What is needed:
Return every line of the entries that contains the word "size", matching case exactly.

Input:

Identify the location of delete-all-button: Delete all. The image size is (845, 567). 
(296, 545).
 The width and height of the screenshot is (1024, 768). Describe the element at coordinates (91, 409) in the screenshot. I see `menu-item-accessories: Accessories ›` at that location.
==
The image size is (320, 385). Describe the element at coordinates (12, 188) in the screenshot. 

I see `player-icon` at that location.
--
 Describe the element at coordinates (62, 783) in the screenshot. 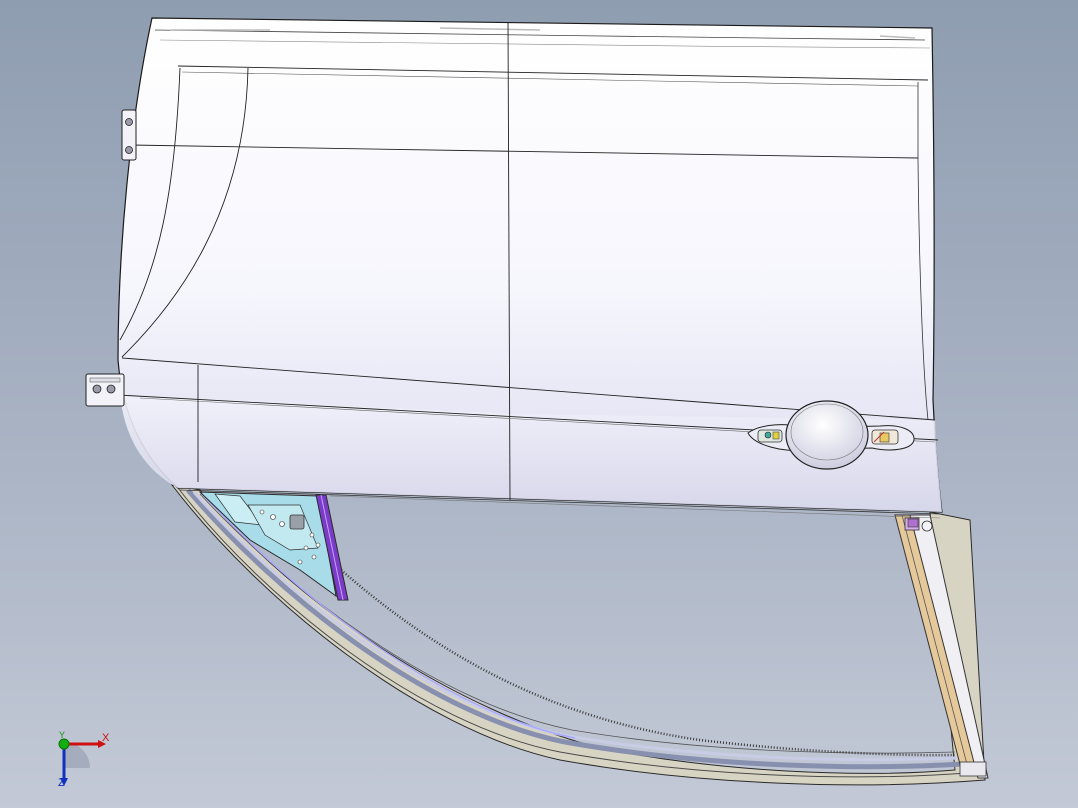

Task output:
Identify the location of delete-all-button: Delete all. The image size is (845, 567). 
The image size is (320, 385). Describe the element at coordinates (12, 188) in the screenshot. 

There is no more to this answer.